> [TASK DIRECTIONS] Could you set down the records below exactly as they are, with no pictures?

> [INFORMATION SHOWN]
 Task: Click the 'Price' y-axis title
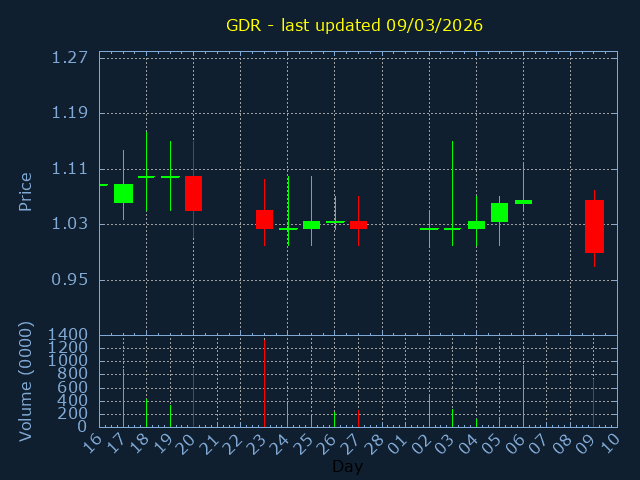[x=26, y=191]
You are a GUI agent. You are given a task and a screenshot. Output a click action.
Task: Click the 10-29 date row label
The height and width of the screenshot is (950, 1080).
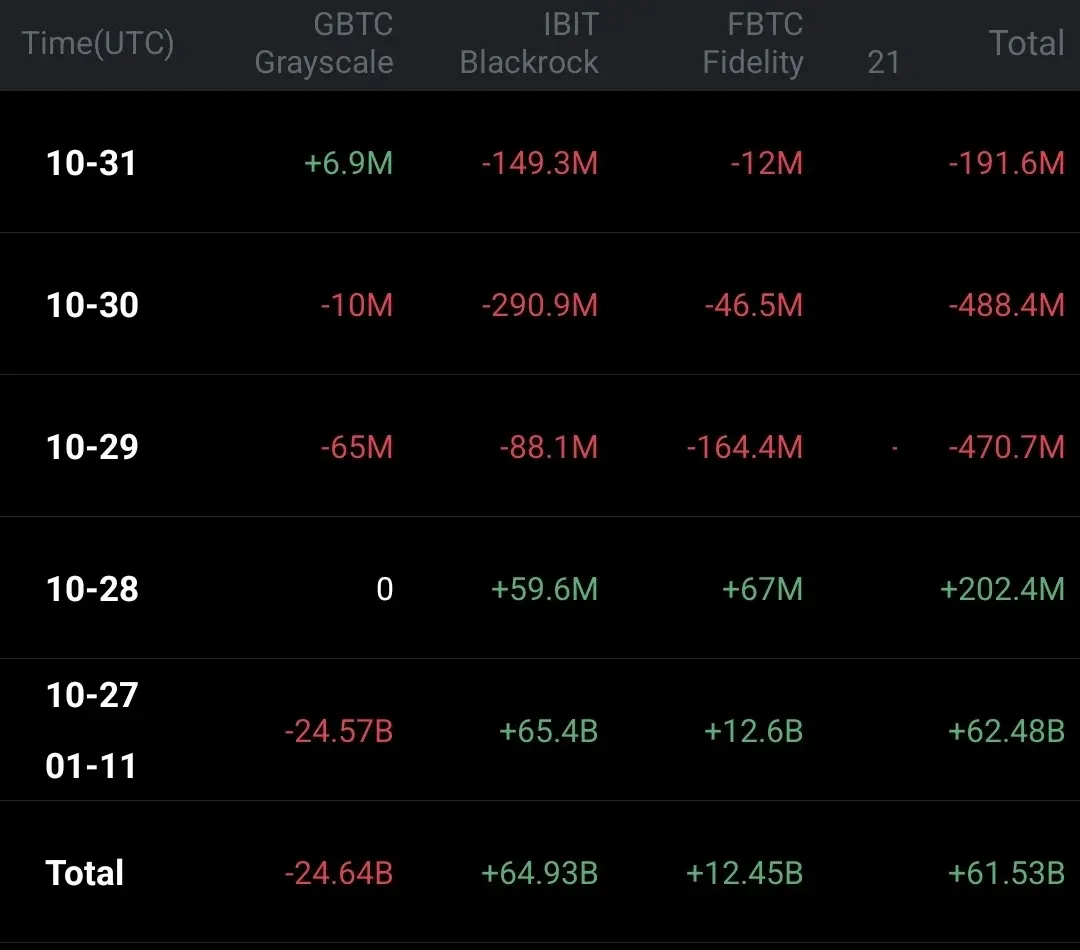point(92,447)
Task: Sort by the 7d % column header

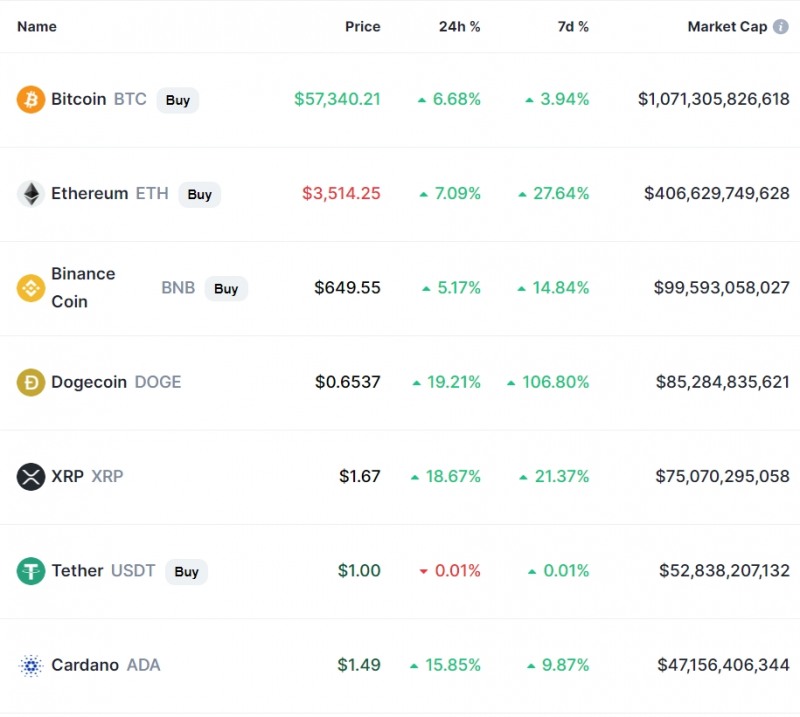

> [RESPONSE AREA]
 Task: Click the 'Price' y-axis title
[x=26, y=191]
You are a GUI agent. You are given a task and a screenshot. Output a click action.
Task: Click the 10-29 date row label
The height and width of the screenshot is (950, 1080).
point(92,447)
Task: Sort by the 7d % column header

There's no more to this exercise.